We don’t normally think of teshuva when we think of Pesach. We associate teshuva with Elul, with Rosh Hashanah and Yom Kippur. Pesach, by contrast, we associate with she’elot, questions. As the Mishnah says, v’kan ha-ben shoel et aviv, here the child asks his father. My Pesach preparation in the last few years has focused a lot on those questions—the kinds of questions we ask and the way we ask them. And I think many people take this opportunity to focus on the power of questioning: the way questions break down assumptions, open up possibilities, and thus reflect some basic ideas we have about freedom. To be free is to be able to question.

Answers: Reducing Anxiety

But this year I find myself thinking about answers, teshuvot. Answers are as complicated as questions. On one level, we think of answers as stopping that which questions start, as when a student solves the answer to a problem on her math homework. Answers like this can feel tremendously satisfying, because they reduce our anxiety. The moment of answering is a moment of stabilizing something that was previously unstable, closing a hole that was previously open.

On another level, just as answers can create islands in the waterways opened by questions, they are only oases—they demand further questions. Think of a chess match. White moves, and in so doing asks a question of black: What will you do now? Then black moves, and asks the same question of white. The players repeat this question-and-answer back and forth, and each answer becomes a question, each question an answer, until checkmate: the unanswerable question.

Both these models are evoked in Rabbi Elazar’s instruction in Pirkei Avot: Da mah lehashiv l’apikoros, Know how to answer a heretic (Avot  2:14). The heretic and the believer are not engaged in a dialogue in which they are both searching for something in common. The answer here is weapon, a sword to parry the thrust of the questioner—and the hole he could open by using it. It carries the satisfying sense of argumentation, where questions and answers score points on the way to a victory or defeat.

Question-and-answer as game is one kind of dialogue, most familiar to us as debate, or perhaps witty banter. Humor is also in this family. All of these variants of question-and-answer depend on the parties maintaining a certain distance, from which they can launch their arrows and raise their shields. If they draw too close, the questions-and-answer dialogue would take on a different form: not that of repartee or verbal duel, but of a more intimate conversation.

Question-and-Answer as Intimate Conversation

The goal of this more intimate variety is not to score points or keep the conversation going for the sake of the game, but to commune, to understand and be understood. This is a very different kind of question-and-answer. Here questions may not demand answers, but might simply linger. And answers may not stabilize an unstable situation, but rather seek to be heard and appreciated.

“If you see your fellow Israelite’s ox or sheep straying, do not ignore it but hashev tashiv lo, be sure to take it back to its owner. If they do not live near you or if you do not know who owns it, take it home with you and keep it ad drosh achikha oto, until they come looking for it, v’hashevoto lo, then give it back. Do the same if you find their donkey or cloak or l’chol avedat achicha asher tovad mimenu,  anything else they have lost. Do not ignore it.” (Deuteronomy 22:1-3)

■ ■ ■ ■

**Work to do:**
A – Answer these about the Pesach essay:
(i) What does the Mishnah phrase quoted in the opening paragraph mean in English?
(ii) In the chess comparison, what does the essay call checkmate?
(iii) Which verses of Deuteronomy does the essay quote?
B – Please reproduce the passage of the Pesach essay that opens with the words containing "Both these models" and closes with "victory or defeat.".
The listing after this has nothing to do with the Pesach essay.

**Collected data:**
■ ■ ■ ■

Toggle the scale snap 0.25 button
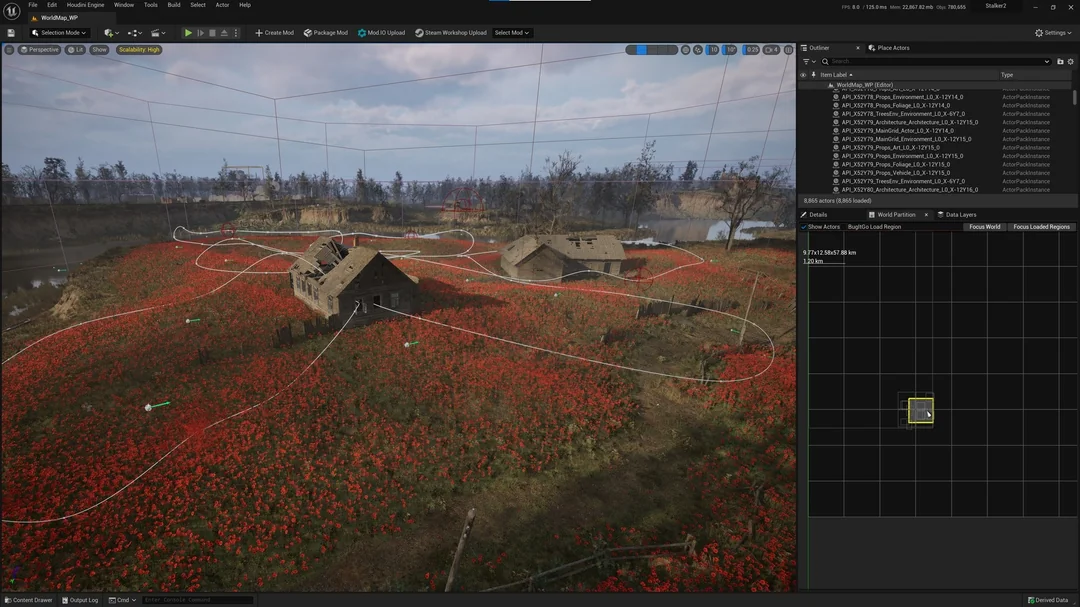 tap(752, 49)
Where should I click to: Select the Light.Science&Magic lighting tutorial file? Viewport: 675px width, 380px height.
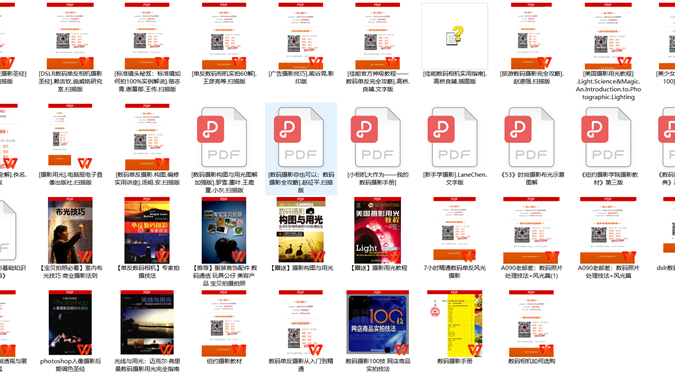(x=608, y=36)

■ ■ ■ ■

**Solutions below:**
A –
(i) Here the child asks his father.
(ii) The unanswerable question.
(iii) Deuteronomy 22:1-3.

B –
Both these models are evoked in Rabbi Elazar’s instruction in Pirkei Avot: Da mah lehashiv l’apikoros, Know how to answer a heretic (Avot  2:14). The heretic and the believer are not engaged in a dialogue in which they are both searching for something in common. The answer here is weapon, a sword to parry the thrust of the questioner—and the hole he could open by using it. It carries the satisfying sense of argumentation, where questions and answers score points on the way to a victory or defeat.